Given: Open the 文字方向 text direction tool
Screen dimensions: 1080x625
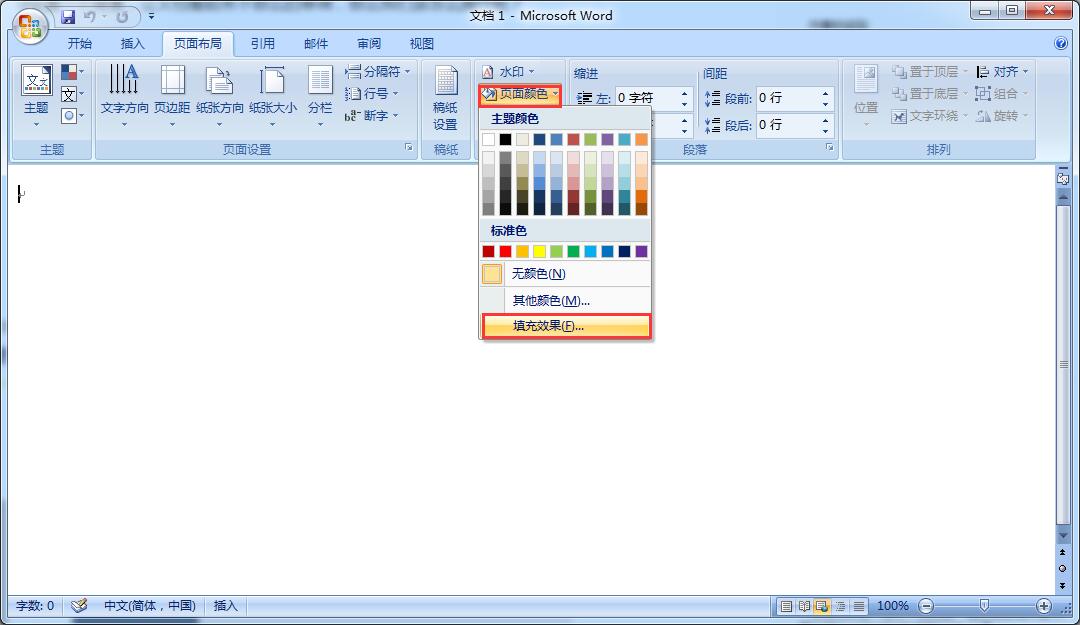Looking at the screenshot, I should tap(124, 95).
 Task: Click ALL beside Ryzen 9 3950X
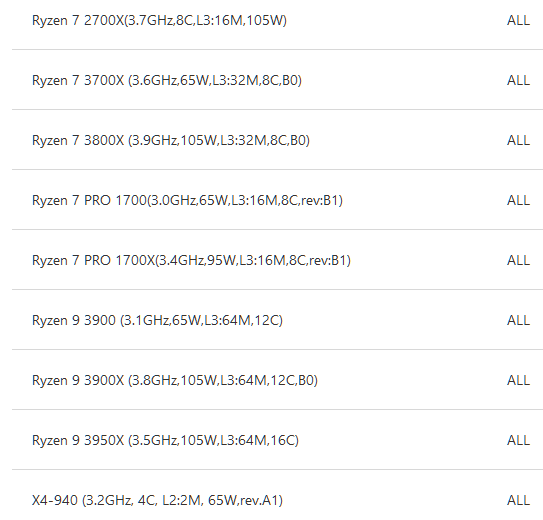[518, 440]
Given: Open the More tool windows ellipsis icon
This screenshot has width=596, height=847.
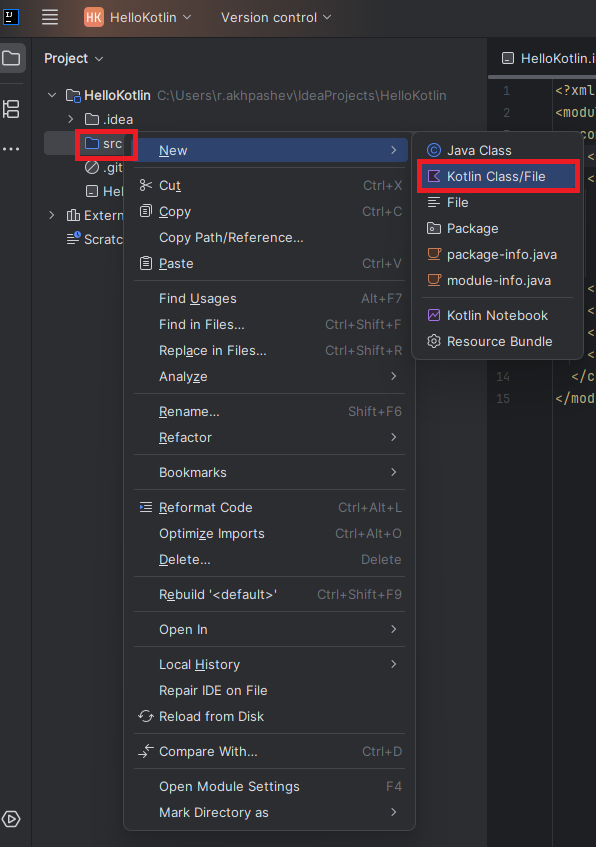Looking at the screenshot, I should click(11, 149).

==================================================

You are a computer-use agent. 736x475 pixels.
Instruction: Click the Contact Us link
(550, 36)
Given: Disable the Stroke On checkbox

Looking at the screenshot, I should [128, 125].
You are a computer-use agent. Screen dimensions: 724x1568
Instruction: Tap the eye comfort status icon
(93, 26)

==================================================

### WORK ORDER
Find the word "Open" in the records. Copy every line it appears in.

### TASK RESPONSE
Given: Open the 文字方向 text direction tool
Given: Open the More tool windows ellipsis icon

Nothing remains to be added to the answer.